- Born: February 18, 1903 Sarapiku, Governorate of Estonia, Russian Empire
- Died: October 5, 1972 (aged 69) Tallinn, then part of Estonian SSR, Soviet Union
- Occupation: Educator

= Aleksander Valsiner =

Estonian educator (1903–1972)

Aleksander Valsiner (February 18, 1903 – October 5, 1972) was an Estonian educator.

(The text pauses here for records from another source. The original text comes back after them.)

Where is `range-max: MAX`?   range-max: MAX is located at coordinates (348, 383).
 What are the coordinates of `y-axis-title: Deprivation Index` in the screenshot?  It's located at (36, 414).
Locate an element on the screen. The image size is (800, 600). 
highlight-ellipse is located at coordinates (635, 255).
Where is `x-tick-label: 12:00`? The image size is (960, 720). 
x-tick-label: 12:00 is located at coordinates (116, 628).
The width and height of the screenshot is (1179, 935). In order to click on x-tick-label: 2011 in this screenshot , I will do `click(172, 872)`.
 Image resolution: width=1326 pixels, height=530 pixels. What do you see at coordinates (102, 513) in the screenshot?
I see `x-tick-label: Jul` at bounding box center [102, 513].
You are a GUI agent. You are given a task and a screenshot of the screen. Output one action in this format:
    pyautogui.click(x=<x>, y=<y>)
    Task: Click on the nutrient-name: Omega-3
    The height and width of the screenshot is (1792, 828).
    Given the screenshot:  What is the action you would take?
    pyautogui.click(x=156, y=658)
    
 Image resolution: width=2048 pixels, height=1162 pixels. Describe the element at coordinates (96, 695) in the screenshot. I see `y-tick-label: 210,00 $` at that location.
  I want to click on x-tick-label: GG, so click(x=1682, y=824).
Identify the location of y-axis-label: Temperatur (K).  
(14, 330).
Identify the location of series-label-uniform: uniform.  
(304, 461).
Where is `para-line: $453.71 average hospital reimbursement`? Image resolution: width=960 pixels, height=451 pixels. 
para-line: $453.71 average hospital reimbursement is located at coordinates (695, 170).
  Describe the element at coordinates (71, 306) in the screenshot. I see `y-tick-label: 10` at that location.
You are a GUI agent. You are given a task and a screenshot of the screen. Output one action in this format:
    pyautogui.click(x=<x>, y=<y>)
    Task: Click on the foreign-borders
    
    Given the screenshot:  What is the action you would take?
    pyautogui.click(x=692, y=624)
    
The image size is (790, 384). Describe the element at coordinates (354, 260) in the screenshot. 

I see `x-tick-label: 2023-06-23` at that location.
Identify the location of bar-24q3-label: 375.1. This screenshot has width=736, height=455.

==Early life and education==
Valsiner was born in Sarapiku (now part of the village of Vaiatu in the Governorate of Estonia, Russian Empire), the son of Kustav Valsiner (1873–1946) and Elisabeth Valsiner (née Jürgens, 1869–?). He graduated from Tapa High School in 1922 and studied at the Faculty of Philosophy of the University of Tartu from 1922 to 1924 and then at the Faculty of Mathematics and Natural Sciences from 1924 to 1929. He was a member of the Raimla Student Association (ÜS Raimla) for a short time (1926–1929).

==Career==
Valsiner worked as a teacher at Kõnnu Primary School in Saaremaa (1929–1931), Saaremaa General High School, and Kuressaare Maritime School. From 1938 to 1940, he was a teacher at Tallinn Teacher Training College. From 1940 to 1950, he worked as the deputy minister of education of the Estonian SSR, from 1950 to 1959 as the director of the Estonian SSR Teacher Training Institute, and from 1959 to 1965 as the director of the Estonian SSR Pedagogy Research Institute.

From 1949 to 1950, Valsiner studied at the Higher Party School at the CPSU Central Committee in Moscow.

==Family==
Valsiner married Silja (Vassilissa) Liisi Ennemuist (1914–1958), with whom he had a son, the Estonian American psychologist Jaan Valsiner.